番外編⑧姫の存在
「ユリアンさん、王子と姫って存在するんですか?」
「どうした急に」
「いや、城では王様にしか会ってないので」
今更ではあるが、俺と日和は王様には会っている。
しかし王子と姫には会っていない、何なら存在するのかすら怪しい、もしかしたら城にいないのではないか、そんなことを考えていた。

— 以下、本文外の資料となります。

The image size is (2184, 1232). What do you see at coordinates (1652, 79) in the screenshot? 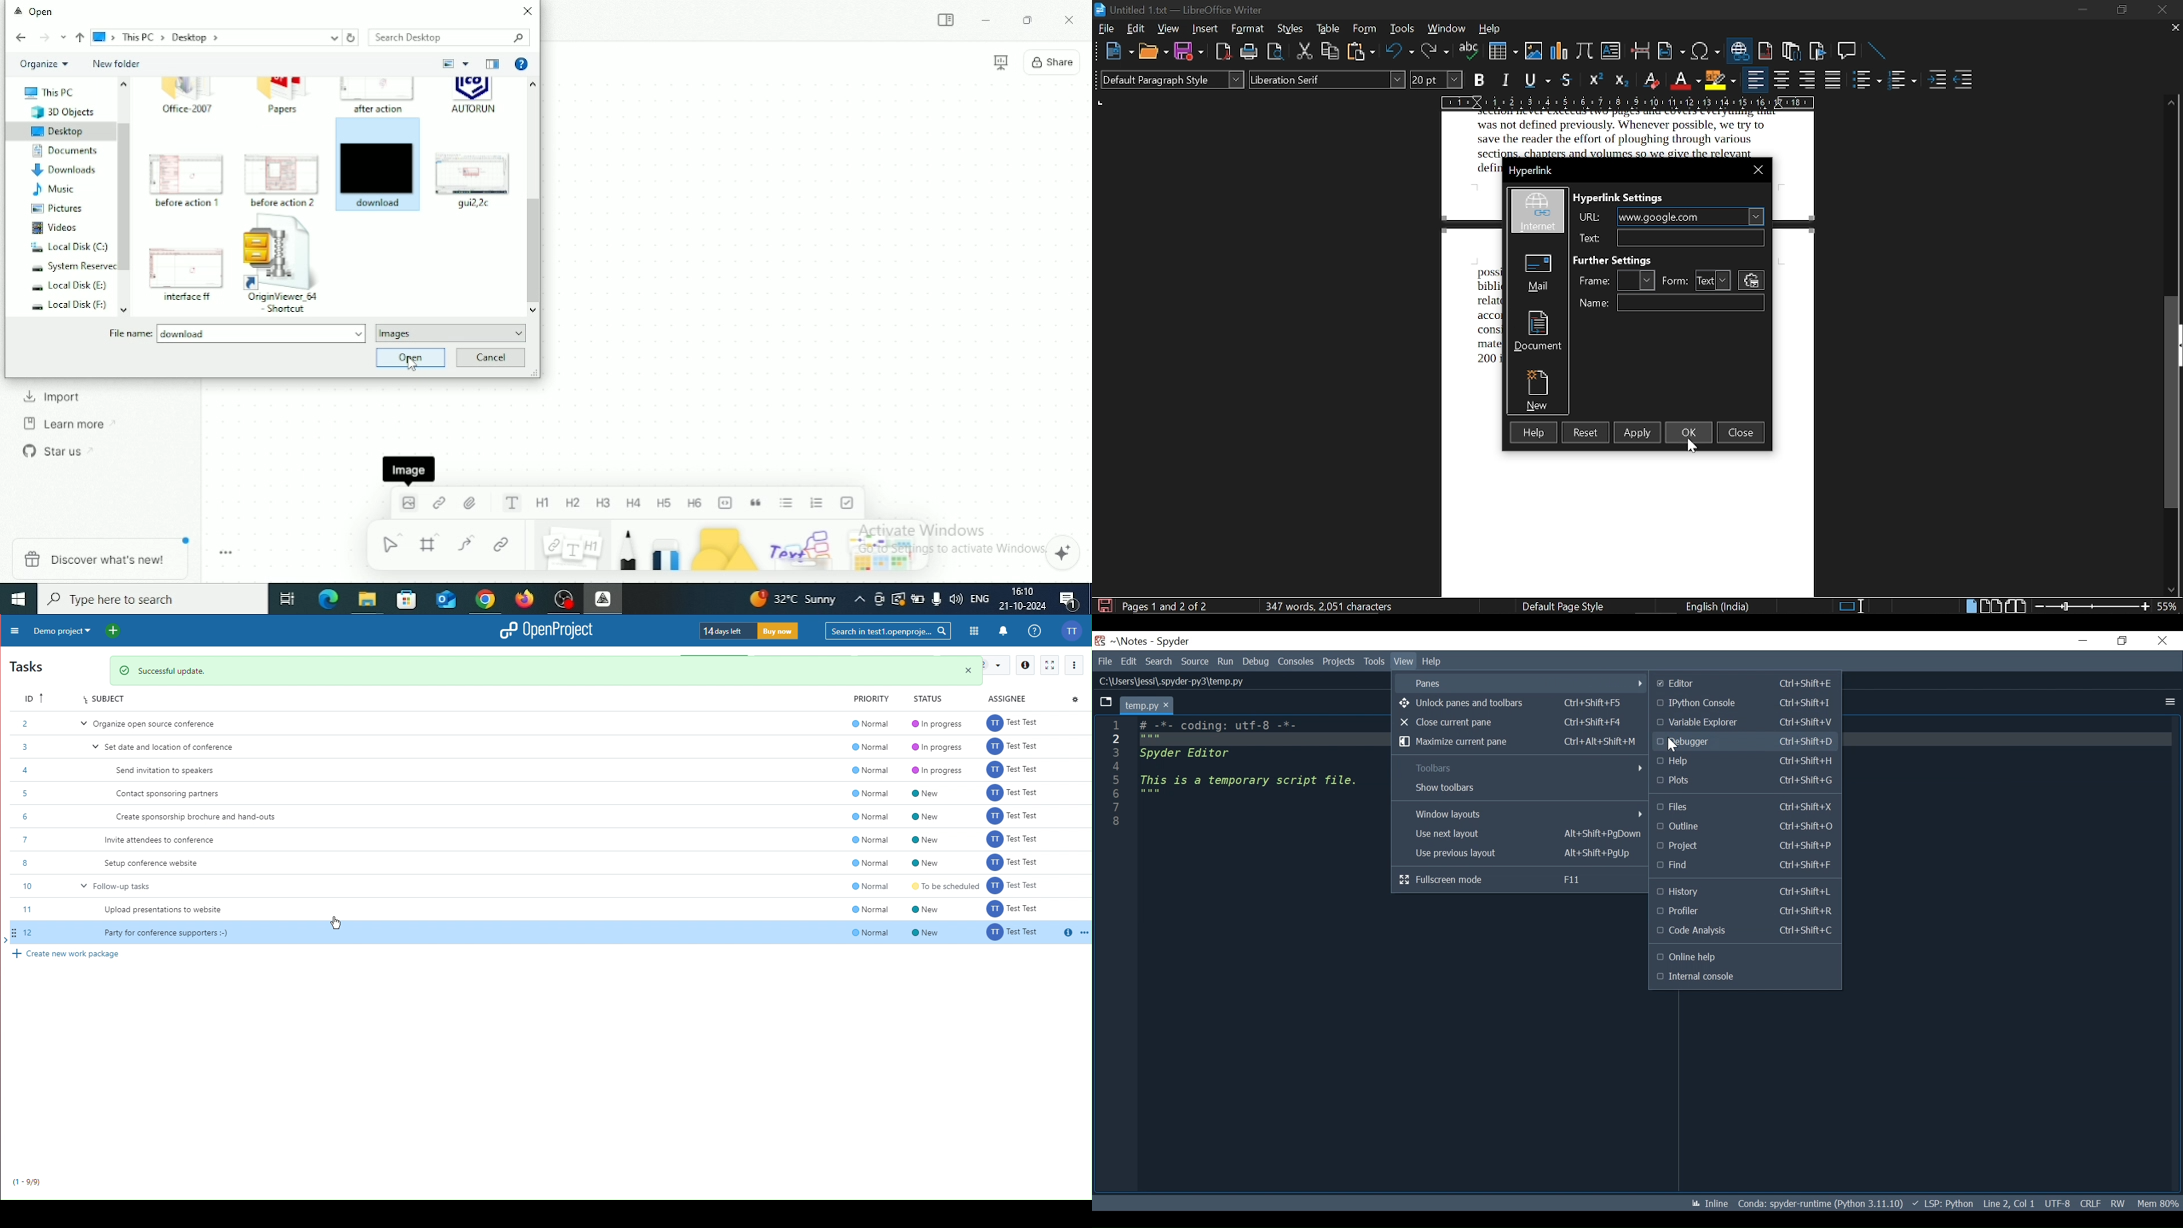
I see `eraser` at bounding box center [1652, 79].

「王子と姫、特に姫は今、とある国の夜行会に参加している。まぁ……そろそろ帰ってくるはずだが……」
「えっ、本当にいたのか」
きちんとこの世界に存在していたことに、俺は少し驚いていた。
「あぁ、この世界に転移者達、つまり君達が来たからな、流石に知らせない訳にはいかない」
「なるほど……いつ頃城に帰ってくるんですか?」
「確か2日後には城に帰って来てると思うが……まぁその場合、春兎には一度城に行ってもらうことになるがな」
ユリアンは少し笑っていた。
しかし俺には少し心配することがあった。
「でも俺の《スキル》がある以上、行かない方が良いのでは?」
正直俺は行ってはいけない気がした。
もし劣情王の影響が及んでしまえば、最悪俺は処刑されるのではないか、何となくだけどそう感じた。
「多分…大丈夫だ」
「えっ…」
俺の顔を見て。ユリアンは笑っていた。
「これは私の勘でしかないが、多分大丈夫だ」
「え、そんな理由?」
「なんだ信用ならないか?」
「い、いや…」
ユリアンの言う通りなら大丈夫なのだろうか、とにかく姫がどんな人か気になるところではあった。
「ところで、ヒヨリはどうした」
「あっ、日和なら…」
一方の日和はベットで寝息を立て、横になって寝ていた。